It all started with a vision to improve last-mile connectivity in the Delhi NCR (National Capital Region). Jangid Motors, a fast-growing electric vehicle company based out of Gurugram, India, contacted Nagarro to partner them in solving the complex challenge riders of public transport face in the last leg of their journey from the metro stations (intra-city rail transport system) to their destination. Through this initiative Jangid Motors also wanted to streamline the completely unorganized e-vehicle sector in this region.

As a first step, Nagarro organized a 36-hour Hackathon to generate ideas on solutions for last mile connectivity. With the ideas from the Hackathon as a base, Nagarro embarked on a path-breaking 7 day assignment with Jangid Motors.

The partnership

After several rounds of closed room discussions on functional, non-functional flows and use cases between the Nagarro and Jangid Motors teams, a proposal was presented to the Delhi Metro Rail Corporation (DMRC). Based on this meeting, Jangid Motors was awarded exclusive rights to operate electric vehicles at several metro stations in the NCR region. There were only 50 days to go-live out of which several days were required for field testing with a real production ready product. Meanwhile DMRC also wanted to see a running product demo before that.

The real test: Minimum Viable Product (MVP) in 7 days

Nagarro used their Enterprise Agile approach to perfection here. The chosen set of technologies were MySQL, MongoDB for database, Android native for the mobile app, NodeJS for server side programming and HTML 5 and JavaScript for client side programming. A team came together to carry out a fast-paced, no-break, 7 day marathon to MVP delivery. A quick synopsis of this 7 day express delivery goes somewhat like this.

Day 1 – Conceptualization: The idea was discussed with the development team to get them up to speed with the concept. The day was spent in conceptualizing the overall solution together and developing a high level design.

Day 2 – Design: Digging complexities of the requirements and addressing them in the application design was the focus on this day. End to end technology stack, application architecture and database design was the tangible outcome.

Day 3 – Coding: Coding was started for the Android app and backend APIs. Database scripts were completed by the end of the day.

Day 4 – Ops: Basic deployment ops over cloud along with integration preps for third-party services were setup and unit tested.

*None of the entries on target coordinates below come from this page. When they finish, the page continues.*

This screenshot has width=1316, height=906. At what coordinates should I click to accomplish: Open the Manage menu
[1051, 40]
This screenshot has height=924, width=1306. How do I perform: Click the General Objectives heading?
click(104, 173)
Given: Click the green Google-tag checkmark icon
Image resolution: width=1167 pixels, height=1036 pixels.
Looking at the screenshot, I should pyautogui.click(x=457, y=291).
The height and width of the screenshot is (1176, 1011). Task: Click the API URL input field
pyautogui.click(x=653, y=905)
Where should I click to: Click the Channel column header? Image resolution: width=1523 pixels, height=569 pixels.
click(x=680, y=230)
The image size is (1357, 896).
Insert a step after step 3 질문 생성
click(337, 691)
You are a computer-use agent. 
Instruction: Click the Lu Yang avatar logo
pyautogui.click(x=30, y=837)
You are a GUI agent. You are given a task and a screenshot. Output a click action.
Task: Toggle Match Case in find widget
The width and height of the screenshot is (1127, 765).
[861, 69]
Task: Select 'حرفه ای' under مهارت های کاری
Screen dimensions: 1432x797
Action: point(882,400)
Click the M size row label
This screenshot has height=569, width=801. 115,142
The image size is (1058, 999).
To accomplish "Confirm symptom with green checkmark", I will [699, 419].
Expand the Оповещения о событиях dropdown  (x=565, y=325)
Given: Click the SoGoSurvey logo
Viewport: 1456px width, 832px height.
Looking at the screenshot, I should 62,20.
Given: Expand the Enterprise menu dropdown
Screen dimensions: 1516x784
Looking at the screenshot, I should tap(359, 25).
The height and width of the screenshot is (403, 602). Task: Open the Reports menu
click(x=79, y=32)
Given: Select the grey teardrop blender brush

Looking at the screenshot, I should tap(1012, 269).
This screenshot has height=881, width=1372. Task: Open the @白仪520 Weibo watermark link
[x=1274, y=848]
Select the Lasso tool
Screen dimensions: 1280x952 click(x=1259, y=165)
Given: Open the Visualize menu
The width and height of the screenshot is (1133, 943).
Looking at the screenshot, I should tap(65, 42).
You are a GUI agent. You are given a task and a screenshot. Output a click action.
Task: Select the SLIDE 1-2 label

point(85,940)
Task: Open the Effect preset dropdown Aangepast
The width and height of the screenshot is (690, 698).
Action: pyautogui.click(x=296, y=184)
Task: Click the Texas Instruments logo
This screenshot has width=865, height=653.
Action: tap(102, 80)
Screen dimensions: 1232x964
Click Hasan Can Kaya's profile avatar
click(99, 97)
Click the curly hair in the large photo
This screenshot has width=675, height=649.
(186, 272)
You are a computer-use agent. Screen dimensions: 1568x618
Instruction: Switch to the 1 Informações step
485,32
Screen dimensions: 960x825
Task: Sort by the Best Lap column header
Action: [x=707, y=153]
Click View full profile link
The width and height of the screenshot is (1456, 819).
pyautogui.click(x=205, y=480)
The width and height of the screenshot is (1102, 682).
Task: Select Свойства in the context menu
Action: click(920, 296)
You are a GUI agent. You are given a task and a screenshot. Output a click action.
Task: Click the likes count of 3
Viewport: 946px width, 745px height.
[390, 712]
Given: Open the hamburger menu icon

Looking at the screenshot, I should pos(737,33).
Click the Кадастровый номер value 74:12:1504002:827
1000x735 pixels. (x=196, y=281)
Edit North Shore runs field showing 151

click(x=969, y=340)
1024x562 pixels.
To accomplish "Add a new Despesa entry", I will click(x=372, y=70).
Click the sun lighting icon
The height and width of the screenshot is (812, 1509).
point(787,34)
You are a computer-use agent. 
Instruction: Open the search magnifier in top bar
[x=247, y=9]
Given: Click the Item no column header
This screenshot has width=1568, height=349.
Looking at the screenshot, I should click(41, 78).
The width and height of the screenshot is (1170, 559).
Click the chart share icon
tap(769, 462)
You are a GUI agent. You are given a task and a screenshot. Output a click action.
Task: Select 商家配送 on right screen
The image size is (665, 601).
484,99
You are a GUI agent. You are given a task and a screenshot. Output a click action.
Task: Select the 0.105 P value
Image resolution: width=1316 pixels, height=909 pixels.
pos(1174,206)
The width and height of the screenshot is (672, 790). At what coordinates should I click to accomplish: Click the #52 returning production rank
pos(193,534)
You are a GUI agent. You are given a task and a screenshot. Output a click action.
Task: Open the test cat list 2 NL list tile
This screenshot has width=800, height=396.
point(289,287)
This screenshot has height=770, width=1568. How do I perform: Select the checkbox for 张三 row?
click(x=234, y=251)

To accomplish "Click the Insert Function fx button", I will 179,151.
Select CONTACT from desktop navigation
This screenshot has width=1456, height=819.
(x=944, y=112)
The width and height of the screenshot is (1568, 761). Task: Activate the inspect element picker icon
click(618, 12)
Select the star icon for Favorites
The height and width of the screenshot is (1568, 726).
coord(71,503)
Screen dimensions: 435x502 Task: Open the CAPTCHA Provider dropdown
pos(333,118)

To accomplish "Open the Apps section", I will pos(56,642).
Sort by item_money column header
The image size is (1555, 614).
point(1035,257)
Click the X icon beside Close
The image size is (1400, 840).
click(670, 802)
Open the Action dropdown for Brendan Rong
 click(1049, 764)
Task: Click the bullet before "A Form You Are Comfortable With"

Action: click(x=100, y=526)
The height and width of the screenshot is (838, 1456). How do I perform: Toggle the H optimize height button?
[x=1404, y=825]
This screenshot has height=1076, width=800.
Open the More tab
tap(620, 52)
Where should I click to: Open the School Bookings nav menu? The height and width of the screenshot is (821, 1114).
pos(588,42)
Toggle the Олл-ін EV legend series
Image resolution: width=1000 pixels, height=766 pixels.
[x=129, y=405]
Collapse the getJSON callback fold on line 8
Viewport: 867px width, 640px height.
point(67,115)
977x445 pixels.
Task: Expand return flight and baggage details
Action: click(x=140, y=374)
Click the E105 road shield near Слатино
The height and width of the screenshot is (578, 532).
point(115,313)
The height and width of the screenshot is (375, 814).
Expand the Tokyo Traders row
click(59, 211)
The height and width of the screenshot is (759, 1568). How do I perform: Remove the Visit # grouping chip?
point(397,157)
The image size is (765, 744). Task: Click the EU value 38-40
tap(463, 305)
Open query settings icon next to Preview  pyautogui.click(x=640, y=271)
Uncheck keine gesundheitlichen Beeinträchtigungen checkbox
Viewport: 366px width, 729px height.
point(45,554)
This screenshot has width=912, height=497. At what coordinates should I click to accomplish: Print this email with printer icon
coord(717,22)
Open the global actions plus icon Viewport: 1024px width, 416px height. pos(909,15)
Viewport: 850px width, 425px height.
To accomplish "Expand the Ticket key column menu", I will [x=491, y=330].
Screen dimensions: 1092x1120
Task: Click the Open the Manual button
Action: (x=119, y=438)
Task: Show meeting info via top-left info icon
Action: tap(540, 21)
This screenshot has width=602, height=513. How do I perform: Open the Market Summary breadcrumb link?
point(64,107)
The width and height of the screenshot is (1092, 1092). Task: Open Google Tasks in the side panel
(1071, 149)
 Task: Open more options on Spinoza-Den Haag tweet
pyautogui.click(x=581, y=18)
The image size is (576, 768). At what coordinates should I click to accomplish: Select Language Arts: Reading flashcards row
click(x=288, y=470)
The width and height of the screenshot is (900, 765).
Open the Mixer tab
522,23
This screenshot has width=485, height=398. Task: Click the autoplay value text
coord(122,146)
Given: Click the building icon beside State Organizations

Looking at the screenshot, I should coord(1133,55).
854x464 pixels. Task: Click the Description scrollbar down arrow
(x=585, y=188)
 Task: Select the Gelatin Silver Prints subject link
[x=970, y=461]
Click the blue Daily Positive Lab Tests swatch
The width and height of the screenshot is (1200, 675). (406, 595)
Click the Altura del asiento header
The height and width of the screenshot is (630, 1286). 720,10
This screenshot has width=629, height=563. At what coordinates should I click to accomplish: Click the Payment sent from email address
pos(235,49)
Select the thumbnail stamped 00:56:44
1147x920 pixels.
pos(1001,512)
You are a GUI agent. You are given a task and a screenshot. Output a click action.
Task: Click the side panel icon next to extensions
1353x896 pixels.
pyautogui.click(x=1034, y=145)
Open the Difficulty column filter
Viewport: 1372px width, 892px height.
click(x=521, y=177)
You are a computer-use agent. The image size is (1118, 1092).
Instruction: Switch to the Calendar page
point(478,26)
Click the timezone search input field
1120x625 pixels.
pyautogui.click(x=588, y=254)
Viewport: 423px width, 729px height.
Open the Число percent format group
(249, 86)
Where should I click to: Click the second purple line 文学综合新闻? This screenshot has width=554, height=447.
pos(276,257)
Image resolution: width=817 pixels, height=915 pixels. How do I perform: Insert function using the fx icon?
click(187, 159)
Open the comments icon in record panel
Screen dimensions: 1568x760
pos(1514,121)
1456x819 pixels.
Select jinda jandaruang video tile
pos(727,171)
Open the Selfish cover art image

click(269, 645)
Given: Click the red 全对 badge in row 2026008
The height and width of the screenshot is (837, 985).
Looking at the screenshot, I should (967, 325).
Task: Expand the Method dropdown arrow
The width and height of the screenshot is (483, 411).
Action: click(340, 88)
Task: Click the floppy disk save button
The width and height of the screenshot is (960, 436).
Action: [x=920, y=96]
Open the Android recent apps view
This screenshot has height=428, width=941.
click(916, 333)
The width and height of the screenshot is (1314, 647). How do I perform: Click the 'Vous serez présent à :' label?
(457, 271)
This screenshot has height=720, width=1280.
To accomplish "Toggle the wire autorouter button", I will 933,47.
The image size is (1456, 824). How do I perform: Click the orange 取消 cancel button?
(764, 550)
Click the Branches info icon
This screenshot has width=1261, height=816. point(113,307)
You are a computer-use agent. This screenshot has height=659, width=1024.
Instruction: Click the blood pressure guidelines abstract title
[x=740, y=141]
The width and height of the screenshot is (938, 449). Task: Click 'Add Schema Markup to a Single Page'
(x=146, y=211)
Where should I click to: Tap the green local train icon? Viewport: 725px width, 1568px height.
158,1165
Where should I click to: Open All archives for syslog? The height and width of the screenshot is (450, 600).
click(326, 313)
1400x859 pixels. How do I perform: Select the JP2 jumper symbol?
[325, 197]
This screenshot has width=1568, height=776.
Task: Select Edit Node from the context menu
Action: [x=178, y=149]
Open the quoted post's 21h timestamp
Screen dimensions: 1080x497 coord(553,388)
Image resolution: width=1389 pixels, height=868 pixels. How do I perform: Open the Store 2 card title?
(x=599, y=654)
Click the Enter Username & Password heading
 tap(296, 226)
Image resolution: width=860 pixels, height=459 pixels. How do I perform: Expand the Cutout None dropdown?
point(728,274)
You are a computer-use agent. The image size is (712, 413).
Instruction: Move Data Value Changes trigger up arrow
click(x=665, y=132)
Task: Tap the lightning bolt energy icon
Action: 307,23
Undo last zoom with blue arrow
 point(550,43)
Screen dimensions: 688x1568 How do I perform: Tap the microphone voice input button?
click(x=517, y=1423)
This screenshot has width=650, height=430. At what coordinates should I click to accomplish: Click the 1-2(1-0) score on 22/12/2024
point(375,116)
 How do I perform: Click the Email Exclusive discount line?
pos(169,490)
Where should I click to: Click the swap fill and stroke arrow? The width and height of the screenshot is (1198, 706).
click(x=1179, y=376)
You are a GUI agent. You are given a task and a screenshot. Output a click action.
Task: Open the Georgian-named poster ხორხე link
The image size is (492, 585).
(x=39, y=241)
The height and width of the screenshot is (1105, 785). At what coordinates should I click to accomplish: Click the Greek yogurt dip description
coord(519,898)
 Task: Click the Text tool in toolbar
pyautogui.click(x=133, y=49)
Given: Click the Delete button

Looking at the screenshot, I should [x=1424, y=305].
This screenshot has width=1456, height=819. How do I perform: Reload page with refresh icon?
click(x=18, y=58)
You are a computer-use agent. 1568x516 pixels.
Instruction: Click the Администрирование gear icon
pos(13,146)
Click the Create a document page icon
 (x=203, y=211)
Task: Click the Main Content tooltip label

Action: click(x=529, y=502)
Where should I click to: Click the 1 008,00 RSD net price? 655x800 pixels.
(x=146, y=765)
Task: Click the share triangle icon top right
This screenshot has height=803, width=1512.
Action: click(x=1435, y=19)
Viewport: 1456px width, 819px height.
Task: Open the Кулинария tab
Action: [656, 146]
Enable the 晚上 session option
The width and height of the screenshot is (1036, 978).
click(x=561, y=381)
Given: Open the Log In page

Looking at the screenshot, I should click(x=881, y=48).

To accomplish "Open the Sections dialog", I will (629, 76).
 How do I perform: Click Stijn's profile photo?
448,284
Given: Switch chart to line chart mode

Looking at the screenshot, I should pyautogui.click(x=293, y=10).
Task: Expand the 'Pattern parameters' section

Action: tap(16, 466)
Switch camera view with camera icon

Day 5 – Integration: Continuing work through the weekend, the Android app integration with the APIs started for the first time. It was a tough, long day for the team ironing out integration issues.

Day 6 – Testing: Integration was a rough beast, took another half a day, before it was finally tamed. The real end-to-end testing of business workflows was done for the first time. Testing didn’t go as expected, but the solution worked end to end.

Day 7 – Staging: Actual field testing was done – moving around the city with the Android app on a device. Server coding on the cloud was also carried out at this stage. Some minor glitches here and there, but by the end of day, there was a working code without any show-stoppers. Code checked and ready to be delivered to the customer.

The 7 day delivery was complete!

+1 Day – Beta: Jangid Motors field tested the application with real EVs, giving Nagarro some GPS related bugs at the end of the day.

+2 Day – Production: After fixing field testing bugs, the code was pushed to the production environment on MS Azure.

+3 Day – Demo: This express delivery was seeing the light of the day – JM’s demo to DMRC. The demo ran smoothly on the production environment leaving the DMRC team impressed.

The result

The result was a mobile app that provides hassle free and affordable last mile connectivity to commuters through electric vehicles (e-rickshaws). A rider can use their metro card to check-in to any nearest e-rickshaw and book a ride. The fare and distance is calculated on check-out (through the app) and the passenger is charged based on the rate card. The mobile app opens the possibility of setting up cashless transactions and wallet integration. It also allows e-vehicles to be managed by an automated fleet management system.

The future

The next phase of development involves implementing more interesting features such as payments via metro card, analytics dashboard, real-time EV tracking, etc. And of course there is a matter of solving the issue of first mile connectivity now.